PROBLEM. Please arrange the entries in the stretch from the line containing "This screenshot has width=723, height=497." through the line containing "center [263, 330]." as a two-column CSV with the headers entry_text and answer, one row per entry, each field quoted and with line breaks turned into spaces. Leave the pictures out.

┌─ GIVEN RECORDS

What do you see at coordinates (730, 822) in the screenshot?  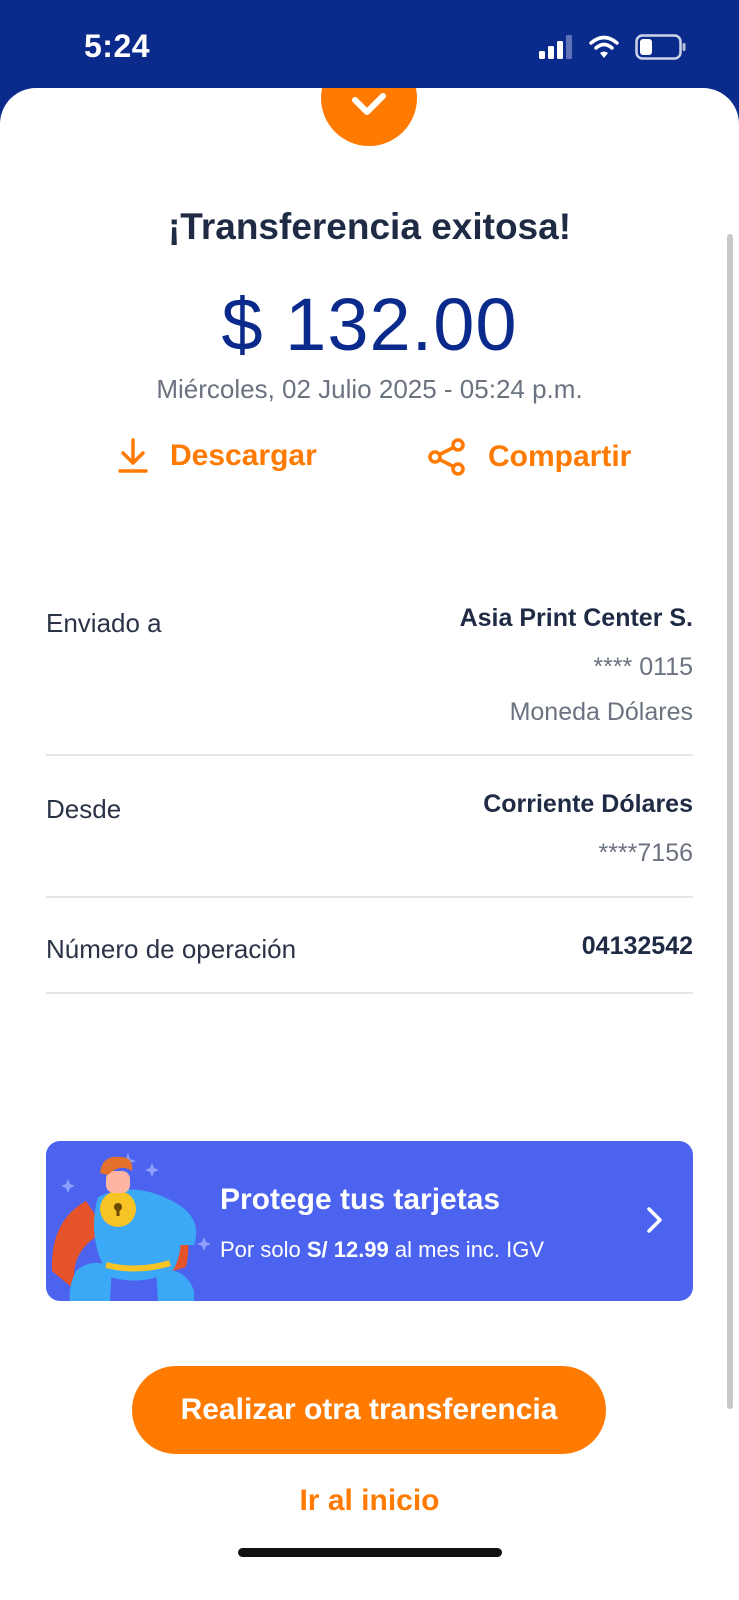 I see `scrollbar` at bounding box center [730, 822].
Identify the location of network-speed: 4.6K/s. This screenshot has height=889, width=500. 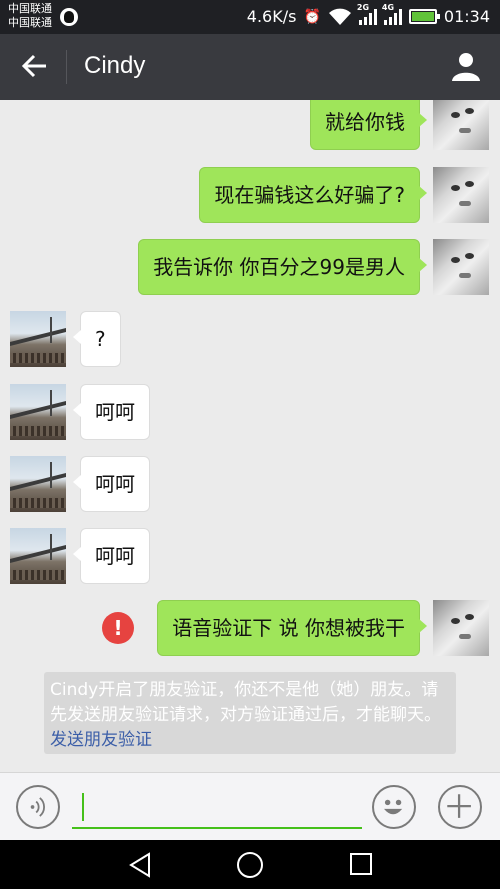
(272, 16).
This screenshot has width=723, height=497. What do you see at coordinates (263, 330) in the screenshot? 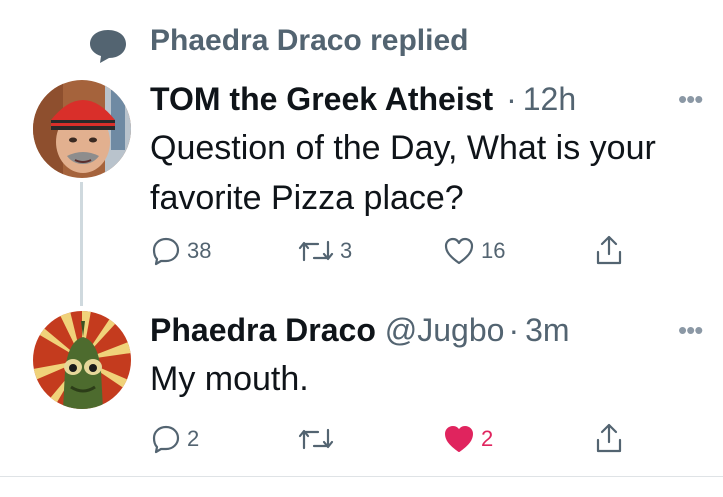
I see `author-name: Phaedra Draco` at bounding box center [263, 330].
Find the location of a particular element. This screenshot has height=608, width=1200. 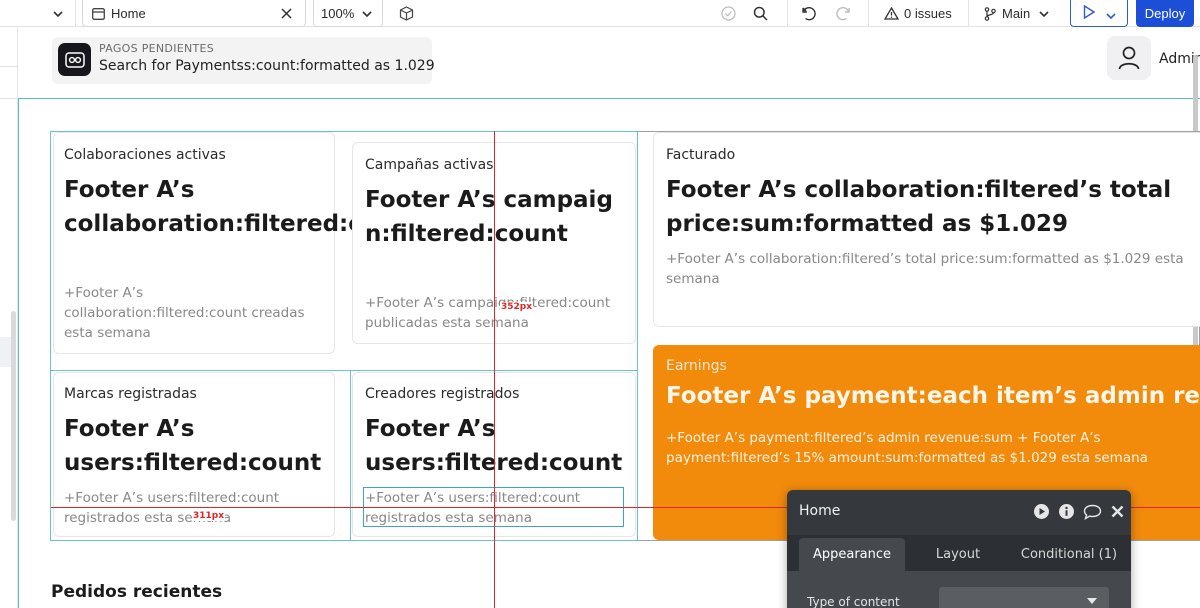

card-label: Earnings is located at coordinates (696, 366).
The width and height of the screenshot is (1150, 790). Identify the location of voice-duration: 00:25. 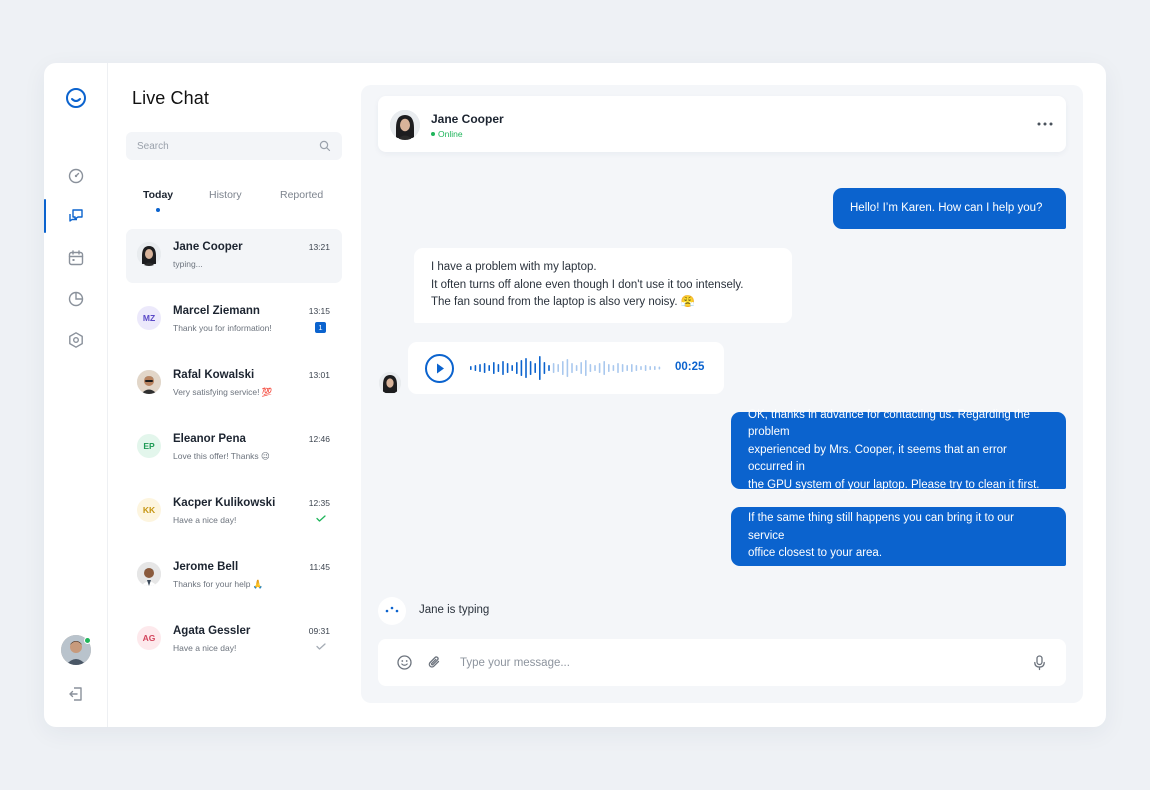
(690, 367).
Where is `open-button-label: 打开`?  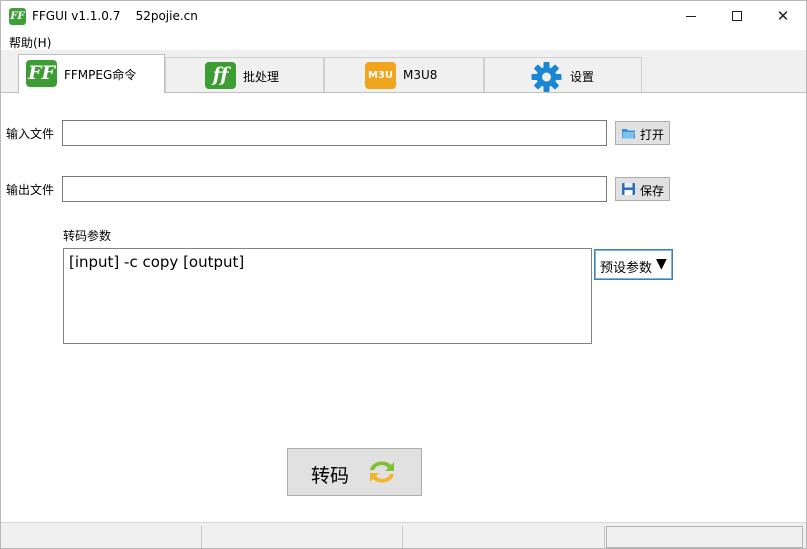
open-button-label: 打开 is located at coordinates (652, 135).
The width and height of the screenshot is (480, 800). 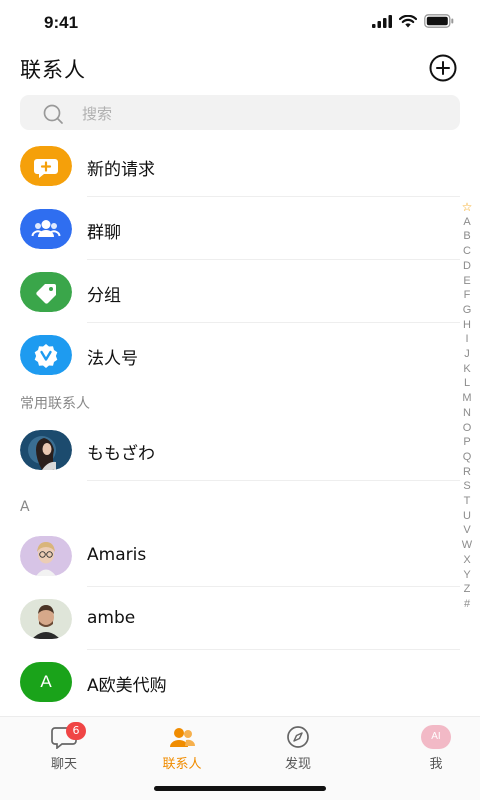 I want to click on contacts-icon, so click(x=183, y=738).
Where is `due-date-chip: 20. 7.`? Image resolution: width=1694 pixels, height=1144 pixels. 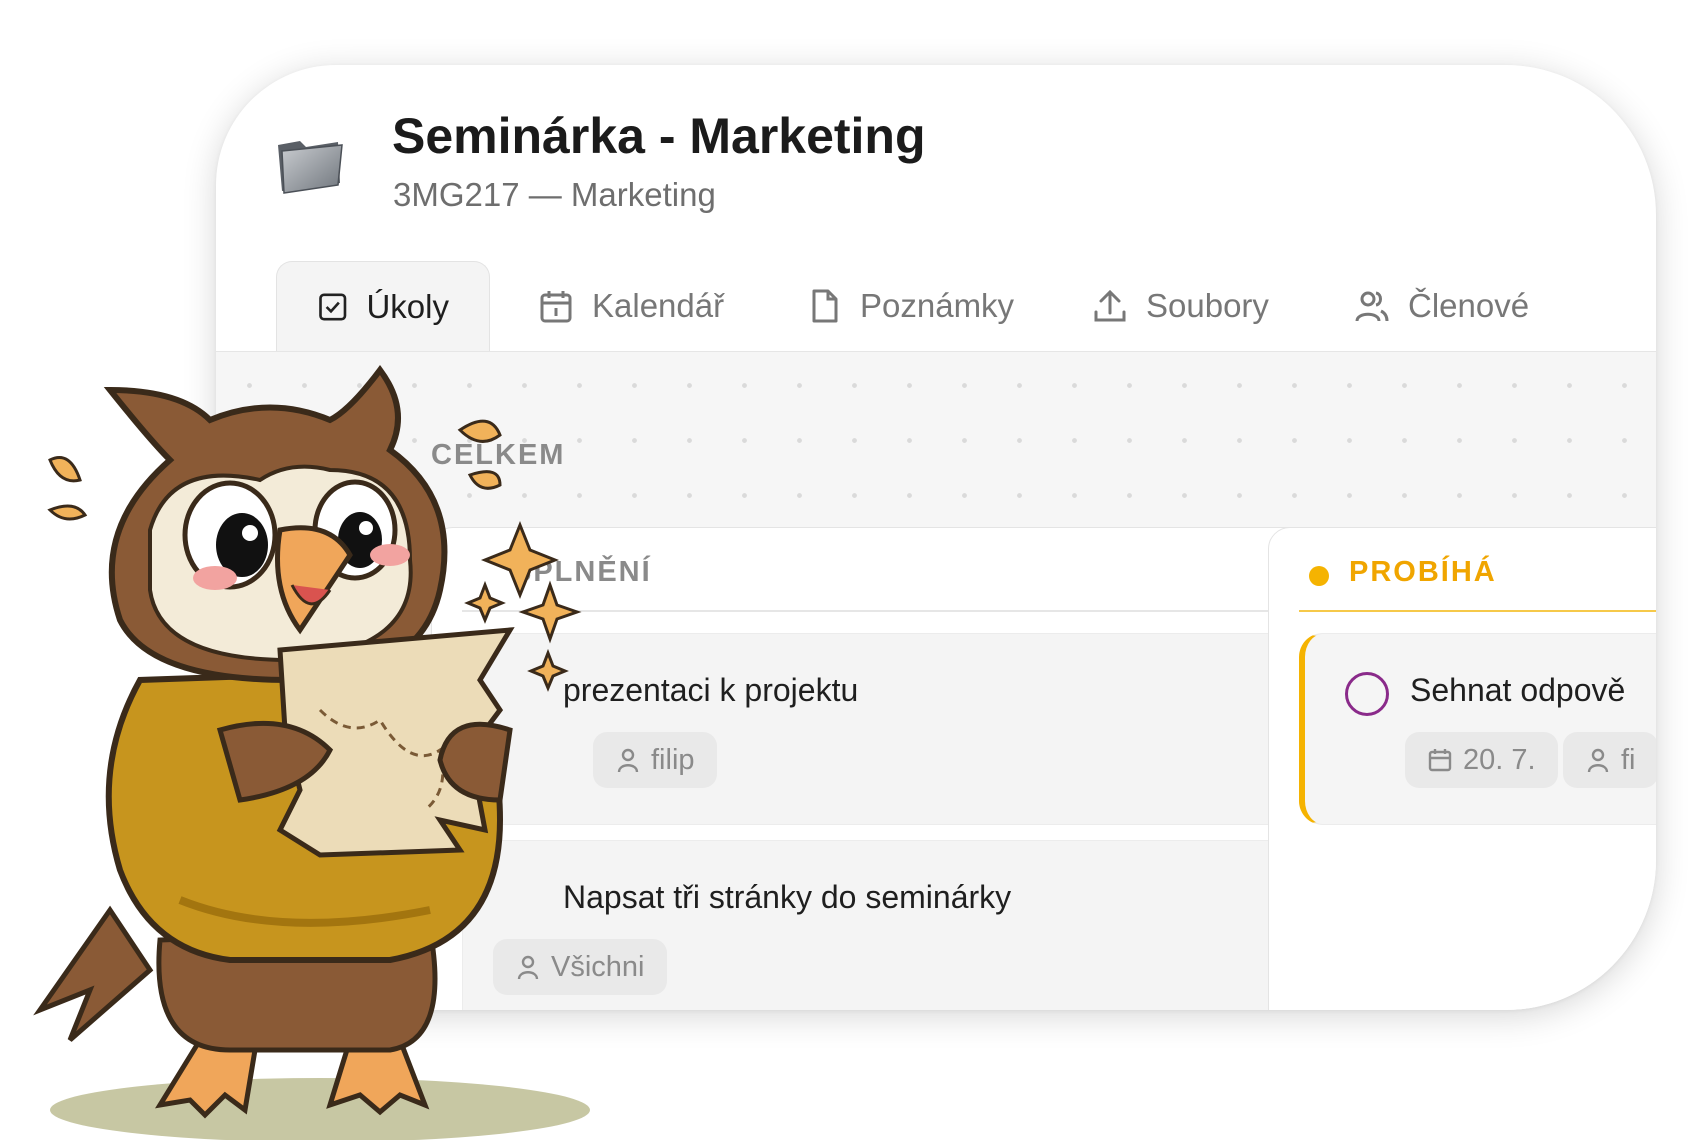
due-date-chip: 20. 7. is located at coordinates (1482, 760).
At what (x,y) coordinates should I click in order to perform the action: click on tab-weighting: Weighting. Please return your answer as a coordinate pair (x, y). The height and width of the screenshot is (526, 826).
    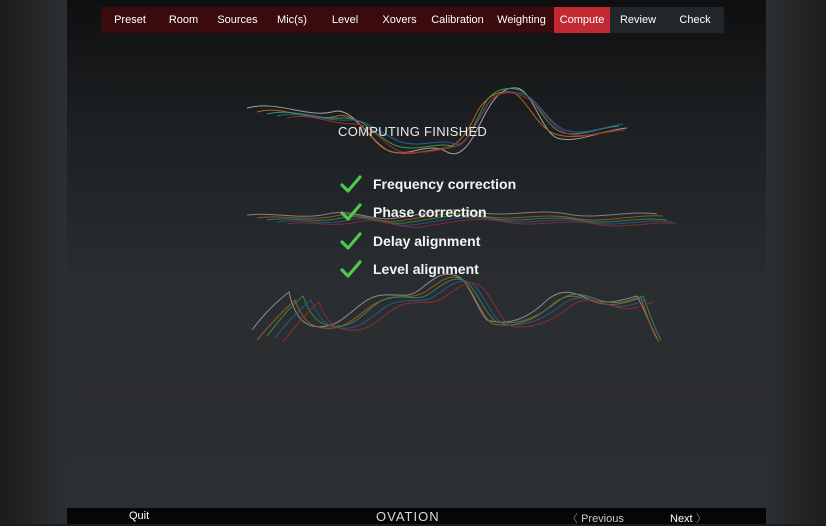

└─

EXERCISE RESULT.
entry_text,answer
"This screenshot has width=723, height=497. What do you see at coordinates (263, 330) in the screenshot?","I see `author-name: Phaedra Draco` at bounding box center [263, 330]."